(Beginning of Data for analysis)

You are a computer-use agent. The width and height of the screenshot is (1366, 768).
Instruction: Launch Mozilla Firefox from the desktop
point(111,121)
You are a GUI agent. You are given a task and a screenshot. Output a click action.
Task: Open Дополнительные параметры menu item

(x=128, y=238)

(End of Data for analysis)
(Beginning of Data for analysis)

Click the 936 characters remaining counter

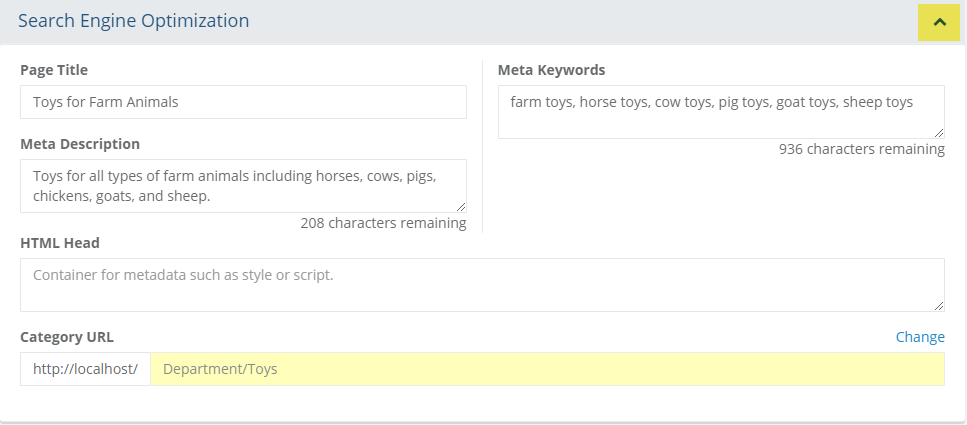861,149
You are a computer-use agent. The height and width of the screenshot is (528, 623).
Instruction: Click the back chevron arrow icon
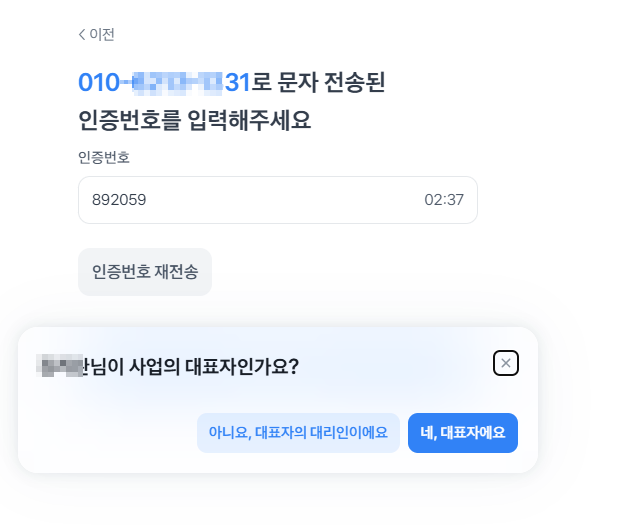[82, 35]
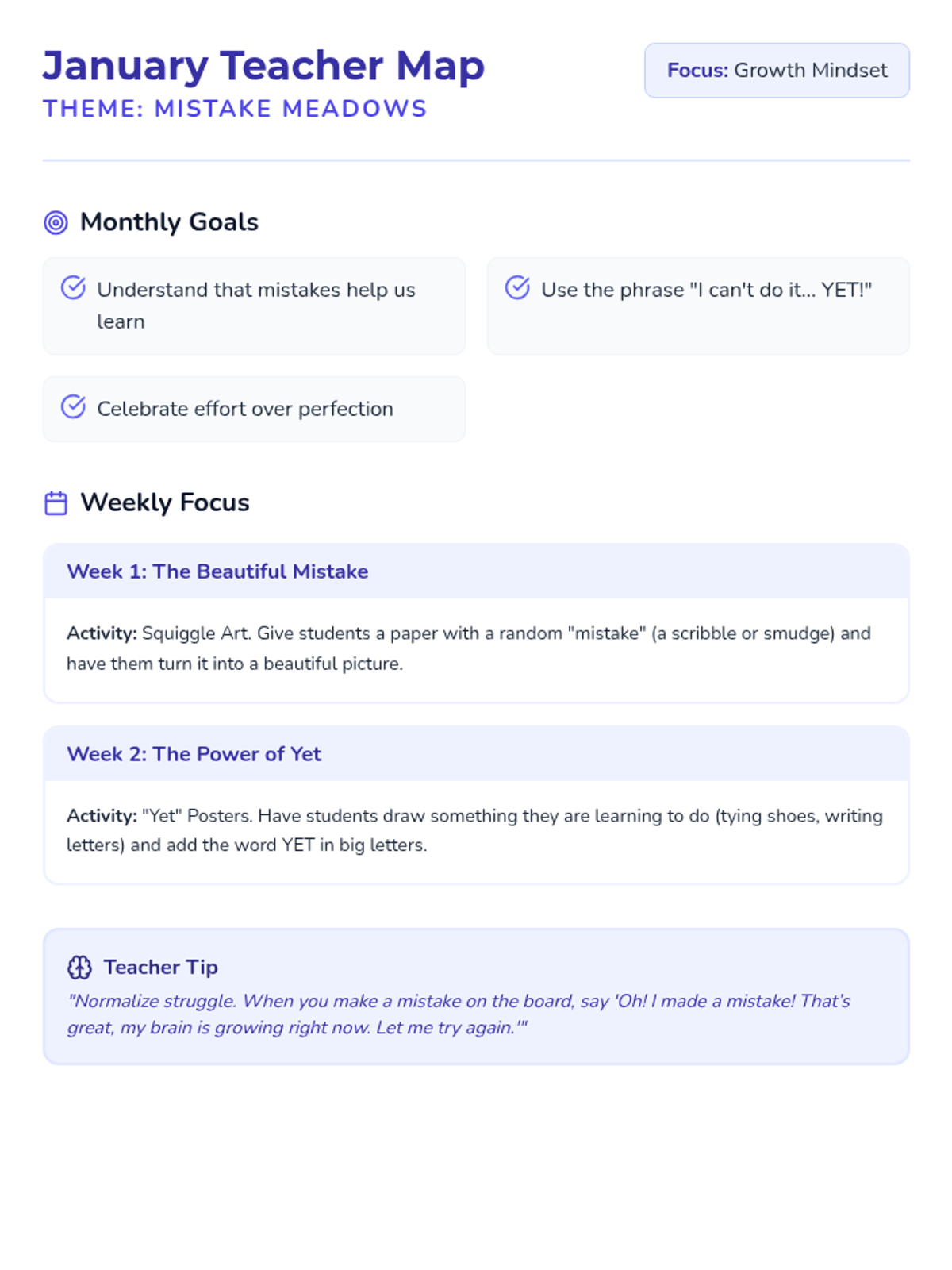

(End of Data for analysis)

_What is required_
Every line of the records above where the string "computer" is found should be copied.

_Task solution_
You are a computer-use agent. The width and height of the screenshot is (1366, 768).
You are a computer-use agent. The height and width of the screenshot is (528, 623).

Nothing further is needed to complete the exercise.